The panel went on to discuss an email that Dr Elsayed, crucially, had sent to a colleague ‘admitting’ sending the reference herself.

The email read: “In the second application I was interviewed and was successful. Unfortunately he died.

“As I’m in the UK and it is difficult to approach anybody else there, I was struggling to reach any referee.

“My stupidity pushed me to create and send the email.”

Dr Elsayed claimed that her colleague had threatened her and told her what to write, but the tribunal found no evidence to support her claims.

The matter was referred to the NHS Counter Fraud Department and she resigned in February 2015.

Further investigations found that she had also used the same email address to provide references for a job in Maidstone in Kent, where she worked for just over a month.

Dr Elsayed, who was not present or legally represented at the hearing, had her name erased from the register.

Tribunal chairman Dr Nigel Westwood said: “The tribunal noted that her actions were repeated on two separate occasions, where the reader of the references would believe they had been provided by Professor A.

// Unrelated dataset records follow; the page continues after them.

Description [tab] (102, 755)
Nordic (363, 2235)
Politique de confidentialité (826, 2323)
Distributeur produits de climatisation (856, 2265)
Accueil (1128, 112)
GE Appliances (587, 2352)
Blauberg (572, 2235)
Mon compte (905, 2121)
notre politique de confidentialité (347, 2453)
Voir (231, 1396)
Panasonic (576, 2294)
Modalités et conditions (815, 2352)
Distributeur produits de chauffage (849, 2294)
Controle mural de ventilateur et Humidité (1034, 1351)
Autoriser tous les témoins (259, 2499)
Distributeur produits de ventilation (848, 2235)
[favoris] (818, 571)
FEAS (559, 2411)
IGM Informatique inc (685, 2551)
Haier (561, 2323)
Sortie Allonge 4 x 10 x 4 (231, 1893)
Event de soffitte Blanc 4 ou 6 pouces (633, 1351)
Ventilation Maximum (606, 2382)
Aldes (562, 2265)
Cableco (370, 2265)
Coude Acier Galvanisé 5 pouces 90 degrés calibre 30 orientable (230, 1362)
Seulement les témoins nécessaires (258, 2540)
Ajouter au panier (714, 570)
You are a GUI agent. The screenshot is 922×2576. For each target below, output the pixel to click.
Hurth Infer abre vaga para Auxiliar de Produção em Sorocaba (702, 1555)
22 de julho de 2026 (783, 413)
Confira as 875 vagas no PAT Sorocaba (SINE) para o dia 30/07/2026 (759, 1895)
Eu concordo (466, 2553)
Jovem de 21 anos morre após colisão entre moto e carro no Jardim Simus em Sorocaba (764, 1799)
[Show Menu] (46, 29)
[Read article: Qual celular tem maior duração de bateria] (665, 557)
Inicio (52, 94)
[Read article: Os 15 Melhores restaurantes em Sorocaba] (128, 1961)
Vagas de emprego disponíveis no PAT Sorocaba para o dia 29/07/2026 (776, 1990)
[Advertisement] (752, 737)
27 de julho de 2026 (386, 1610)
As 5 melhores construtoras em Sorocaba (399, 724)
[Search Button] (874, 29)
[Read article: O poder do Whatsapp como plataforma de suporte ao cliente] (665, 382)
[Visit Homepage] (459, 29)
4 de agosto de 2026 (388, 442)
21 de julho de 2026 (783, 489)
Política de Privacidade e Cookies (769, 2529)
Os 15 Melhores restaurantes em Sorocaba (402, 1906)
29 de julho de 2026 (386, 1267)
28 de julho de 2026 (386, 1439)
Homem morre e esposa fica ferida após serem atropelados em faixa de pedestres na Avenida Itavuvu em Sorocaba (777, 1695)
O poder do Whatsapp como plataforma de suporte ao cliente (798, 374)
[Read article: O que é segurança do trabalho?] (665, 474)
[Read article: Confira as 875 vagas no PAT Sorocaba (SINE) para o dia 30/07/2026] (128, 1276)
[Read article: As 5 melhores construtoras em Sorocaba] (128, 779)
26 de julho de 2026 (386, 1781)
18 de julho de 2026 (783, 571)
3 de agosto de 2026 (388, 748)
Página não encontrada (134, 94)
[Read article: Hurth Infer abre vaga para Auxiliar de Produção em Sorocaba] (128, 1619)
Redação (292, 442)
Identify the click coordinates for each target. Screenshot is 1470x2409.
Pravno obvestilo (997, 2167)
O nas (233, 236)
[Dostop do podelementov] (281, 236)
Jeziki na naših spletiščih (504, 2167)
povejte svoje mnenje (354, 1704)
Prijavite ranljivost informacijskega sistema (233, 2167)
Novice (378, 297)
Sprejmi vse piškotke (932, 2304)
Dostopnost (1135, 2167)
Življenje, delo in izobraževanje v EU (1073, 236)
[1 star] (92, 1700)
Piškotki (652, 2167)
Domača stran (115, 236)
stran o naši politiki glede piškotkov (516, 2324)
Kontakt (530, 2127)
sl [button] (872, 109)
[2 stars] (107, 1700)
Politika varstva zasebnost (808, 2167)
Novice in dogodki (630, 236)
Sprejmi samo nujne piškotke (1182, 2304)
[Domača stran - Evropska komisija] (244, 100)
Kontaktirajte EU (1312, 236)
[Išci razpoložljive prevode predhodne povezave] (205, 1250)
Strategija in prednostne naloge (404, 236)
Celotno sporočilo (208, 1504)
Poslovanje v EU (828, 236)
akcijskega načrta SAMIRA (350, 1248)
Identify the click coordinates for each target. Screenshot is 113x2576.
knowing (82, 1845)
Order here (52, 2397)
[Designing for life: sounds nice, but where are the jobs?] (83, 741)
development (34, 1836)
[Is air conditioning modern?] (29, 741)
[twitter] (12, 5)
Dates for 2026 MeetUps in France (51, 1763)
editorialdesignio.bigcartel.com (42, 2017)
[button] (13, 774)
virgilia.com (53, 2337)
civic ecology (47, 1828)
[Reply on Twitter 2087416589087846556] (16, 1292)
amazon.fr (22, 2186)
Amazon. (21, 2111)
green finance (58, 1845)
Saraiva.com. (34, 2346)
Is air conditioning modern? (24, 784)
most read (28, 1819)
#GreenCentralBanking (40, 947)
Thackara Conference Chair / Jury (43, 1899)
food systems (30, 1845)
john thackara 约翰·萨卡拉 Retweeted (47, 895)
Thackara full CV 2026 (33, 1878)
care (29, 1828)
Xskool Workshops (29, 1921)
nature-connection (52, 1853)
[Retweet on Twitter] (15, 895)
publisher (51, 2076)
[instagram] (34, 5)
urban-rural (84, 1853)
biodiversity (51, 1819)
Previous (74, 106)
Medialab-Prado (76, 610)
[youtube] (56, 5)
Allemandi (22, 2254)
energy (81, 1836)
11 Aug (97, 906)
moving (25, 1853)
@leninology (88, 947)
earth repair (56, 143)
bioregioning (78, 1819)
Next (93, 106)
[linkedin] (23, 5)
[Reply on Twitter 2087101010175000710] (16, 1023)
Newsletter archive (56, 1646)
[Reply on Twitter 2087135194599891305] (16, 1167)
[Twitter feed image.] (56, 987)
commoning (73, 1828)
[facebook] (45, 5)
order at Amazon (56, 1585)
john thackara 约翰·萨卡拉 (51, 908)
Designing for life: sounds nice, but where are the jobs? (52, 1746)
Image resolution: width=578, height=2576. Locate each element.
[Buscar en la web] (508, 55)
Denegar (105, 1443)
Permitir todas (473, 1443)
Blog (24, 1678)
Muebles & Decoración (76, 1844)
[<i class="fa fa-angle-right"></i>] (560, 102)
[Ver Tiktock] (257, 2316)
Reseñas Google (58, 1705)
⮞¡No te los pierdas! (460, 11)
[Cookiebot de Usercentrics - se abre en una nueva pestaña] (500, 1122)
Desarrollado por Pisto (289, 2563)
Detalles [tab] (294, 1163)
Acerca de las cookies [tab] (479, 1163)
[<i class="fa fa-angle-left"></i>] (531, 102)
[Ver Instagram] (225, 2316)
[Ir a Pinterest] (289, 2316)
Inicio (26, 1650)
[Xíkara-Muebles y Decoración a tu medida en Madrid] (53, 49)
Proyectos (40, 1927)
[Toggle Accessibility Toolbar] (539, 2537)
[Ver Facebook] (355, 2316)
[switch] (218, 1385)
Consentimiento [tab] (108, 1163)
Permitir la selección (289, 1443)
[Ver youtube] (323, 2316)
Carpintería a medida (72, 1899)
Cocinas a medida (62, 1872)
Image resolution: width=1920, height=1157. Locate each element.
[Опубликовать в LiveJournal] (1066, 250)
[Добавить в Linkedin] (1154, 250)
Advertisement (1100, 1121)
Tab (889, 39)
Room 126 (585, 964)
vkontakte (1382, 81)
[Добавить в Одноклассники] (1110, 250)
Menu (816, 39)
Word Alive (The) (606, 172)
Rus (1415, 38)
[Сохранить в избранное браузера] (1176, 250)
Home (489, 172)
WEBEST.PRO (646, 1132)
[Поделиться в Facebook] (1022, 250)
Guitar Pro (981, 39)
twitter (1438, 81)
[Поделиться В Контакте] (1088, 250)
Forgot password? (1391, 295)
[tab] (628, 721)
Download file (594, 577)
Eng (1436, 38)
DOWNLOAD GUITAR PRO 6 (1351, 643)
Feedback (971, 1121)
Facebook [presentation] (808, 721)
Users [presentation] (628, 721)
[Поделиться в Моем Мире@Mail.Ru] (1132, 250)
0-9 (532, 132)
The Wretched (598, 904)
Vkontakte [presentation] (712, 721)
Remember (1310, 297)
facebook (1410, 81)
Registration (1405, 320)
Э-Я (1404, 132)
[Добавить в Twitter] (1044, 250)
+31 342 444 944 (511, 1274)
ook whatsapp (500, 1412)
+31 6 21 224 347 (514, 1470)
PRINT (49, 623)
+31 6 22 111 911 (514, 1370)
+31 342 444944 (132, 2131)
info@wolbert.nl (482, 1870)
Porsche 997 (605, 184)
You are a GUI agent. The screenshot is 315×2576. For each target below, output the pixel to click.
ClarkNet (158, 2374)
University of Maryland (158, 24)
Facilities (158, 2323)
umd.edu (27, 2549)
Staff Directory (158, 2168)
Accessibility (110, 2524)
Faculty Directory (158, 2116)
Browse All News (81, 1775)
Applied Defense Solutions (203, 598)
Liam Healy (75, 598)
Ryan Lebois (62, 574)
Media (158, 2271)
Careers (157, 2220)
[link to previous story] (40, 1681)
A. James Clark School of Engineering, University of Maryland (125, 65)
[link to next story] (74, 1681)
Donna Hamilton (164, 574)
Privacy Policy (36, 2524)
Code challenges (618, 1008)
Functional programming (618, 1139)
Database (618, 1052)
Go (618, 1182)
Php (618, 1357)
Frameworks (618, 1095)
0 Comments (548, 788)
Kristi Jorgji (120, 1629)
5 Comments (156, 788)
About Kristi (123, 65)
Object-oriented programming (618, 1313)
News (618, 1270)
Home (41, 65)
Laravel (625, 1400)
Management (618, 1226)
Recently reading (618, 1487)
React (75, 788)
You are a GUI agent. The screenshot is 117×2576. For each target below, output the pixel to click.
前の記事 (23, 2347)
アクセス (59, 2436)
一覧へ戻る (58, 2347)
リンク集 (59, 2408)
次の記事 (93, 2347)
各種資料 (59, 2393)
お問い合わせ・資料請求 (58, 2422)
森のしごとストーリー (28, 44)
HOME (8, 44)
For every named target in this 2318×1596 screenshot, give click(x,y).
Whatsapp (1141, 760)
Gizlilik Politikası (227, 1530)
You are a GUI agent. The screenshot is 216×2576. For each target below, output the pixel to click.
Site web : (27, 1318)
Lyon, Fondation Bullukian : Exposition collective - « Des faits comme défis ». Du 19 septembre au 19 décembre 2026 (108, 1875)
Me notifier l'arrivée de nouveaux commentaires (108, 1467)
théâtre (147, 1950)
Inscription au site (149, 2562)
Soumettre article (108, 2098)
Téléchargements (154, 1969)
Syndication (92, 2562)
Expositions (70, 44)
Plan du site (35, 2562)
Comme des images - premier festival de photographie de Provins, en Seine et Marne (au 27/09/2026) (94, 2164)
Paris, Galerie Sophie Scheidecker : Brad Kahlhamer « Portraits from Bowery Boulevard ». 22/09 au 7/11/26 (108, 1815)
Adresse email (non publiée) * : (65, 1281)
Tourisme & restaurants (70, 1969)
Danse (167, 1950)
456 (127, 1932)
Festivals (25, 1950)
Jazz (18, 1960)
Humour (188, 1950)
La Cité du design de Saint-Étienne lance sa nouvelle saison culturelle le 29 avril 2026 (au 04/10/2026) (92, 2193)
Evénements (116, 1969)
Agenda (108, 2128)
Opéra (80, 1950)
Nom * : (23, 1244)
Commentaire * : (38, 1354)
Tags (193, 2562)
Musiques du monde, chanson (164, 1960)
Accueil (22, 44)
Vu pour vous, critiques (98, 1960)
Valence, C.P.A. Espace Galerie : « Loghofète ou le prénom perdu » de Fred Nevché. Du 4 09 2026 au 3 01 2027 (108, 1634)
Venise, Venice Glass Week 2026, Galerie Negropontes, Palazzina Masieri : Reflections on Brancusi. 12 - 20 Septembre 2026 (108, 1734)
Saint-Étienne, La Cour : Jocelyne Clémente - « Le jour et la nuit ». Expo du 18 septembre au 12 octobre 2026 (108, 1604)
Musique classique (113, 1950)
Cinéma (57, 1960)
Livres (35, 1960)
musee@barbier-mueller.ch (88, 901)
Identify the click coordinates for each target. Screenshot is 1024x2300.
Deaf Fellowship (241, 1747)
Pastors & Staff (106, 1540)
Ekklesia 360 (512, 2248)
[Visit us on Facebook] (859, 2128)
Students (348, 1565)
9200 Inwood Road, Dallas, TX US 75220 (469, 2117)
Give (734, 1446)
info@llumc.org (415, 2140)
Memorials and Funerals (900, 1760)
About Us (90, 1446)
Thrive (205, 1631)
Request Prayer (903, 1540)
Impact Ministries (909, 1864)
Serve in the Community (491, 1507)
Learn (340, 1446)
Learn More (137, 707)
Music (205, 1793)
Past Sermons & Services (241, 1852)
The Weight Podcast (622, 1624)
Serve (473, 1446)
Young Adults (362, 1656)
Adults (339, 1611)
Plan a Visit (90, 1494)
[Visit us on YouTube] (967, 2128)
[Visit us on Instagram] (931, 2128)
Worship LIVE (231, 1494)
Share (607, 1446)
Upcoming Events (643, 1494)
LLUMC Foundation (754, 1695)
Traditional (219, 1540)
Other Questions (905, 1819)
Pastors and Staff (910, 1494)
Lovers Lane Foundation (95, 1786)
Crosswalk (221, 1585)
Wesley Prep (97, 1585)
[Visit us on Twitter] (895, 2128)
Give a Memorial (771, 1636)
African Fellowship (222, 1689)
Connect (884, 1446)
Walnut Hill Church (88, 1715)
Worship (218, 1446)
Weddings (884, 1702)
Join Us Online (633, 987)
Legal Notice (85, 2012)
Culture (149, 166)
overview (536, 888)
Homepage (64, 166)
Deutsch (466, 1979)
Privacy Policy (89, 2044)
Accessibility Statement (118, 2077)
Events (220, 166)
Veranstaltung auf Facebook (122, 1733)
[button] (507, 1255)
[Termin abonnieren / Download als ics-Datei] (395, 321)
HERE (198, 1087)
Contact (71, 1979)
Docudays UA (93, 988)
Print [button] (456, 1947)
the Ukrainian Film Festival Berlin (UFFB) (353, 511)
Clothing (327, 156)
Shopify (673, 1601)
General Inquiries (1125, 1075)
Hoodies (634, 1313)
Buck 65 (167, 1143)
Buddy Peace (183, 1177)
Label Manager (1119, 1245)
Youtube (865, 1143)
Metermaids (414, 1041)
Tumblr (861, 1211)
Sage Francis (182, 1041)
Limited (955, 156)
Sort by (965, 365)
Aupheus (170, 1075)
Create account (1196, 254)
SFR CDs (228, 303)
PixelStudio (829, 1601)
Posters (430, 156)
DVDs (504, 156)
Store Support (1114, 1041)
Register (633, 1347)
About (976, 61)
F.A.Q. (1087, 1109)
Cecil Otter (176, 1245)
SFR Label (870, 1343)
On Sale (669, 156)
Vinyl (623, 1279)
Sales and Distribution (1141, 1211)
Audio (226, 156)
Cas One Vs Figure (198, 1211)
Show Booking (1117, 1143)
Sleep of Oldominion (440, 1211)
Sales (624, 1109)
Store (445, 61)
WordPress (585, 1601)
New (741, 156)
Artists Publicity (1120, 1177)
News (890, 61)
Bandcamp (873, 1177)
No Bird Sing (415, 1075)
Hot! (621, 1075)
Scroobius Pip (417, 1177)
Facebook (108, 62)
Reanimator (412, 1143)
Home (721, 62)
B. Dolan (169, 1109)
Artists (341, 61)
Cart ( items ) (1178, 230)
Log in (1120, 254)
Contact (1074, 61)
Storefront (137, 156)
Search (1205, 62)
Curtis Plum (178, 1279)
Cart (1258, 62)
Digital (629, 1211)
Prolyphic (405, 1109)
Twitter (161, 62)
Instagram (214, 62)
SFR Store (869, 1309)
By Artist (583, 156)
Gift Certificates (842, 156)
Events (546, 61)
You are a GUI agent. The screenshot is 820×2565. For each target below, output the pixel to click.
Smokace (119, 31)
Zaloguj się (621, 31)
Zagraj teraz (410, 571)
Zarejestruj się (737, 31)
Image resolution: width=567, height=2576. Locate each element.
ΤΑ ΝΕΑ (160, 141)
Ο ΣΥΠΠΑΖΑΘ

“The tribunal determined that Dr Elsayed had a clear intention to mislead the Kettering hospital and the Maidstone hospital, and that she was dishonest in providing false information to two prospective employers which placed her in a positive light.

“The tribunal took the view that there was a clear motive for her to be dishonest in this way; namely to secure the jobs in question and that there could be no innocent explanation, such as a misunderstanding, to account for her behaviour.

“The tribunal concluded that Dr Elsayed’s actions were misleading and dishonest.”

KGH’s director of human resources, organisational development and strategy, Mark Smith, said: “We can confirm that we reported Dr Elsayed to the GMC and that she resigned from the trust in February 2015 after we detected concerns about her application.”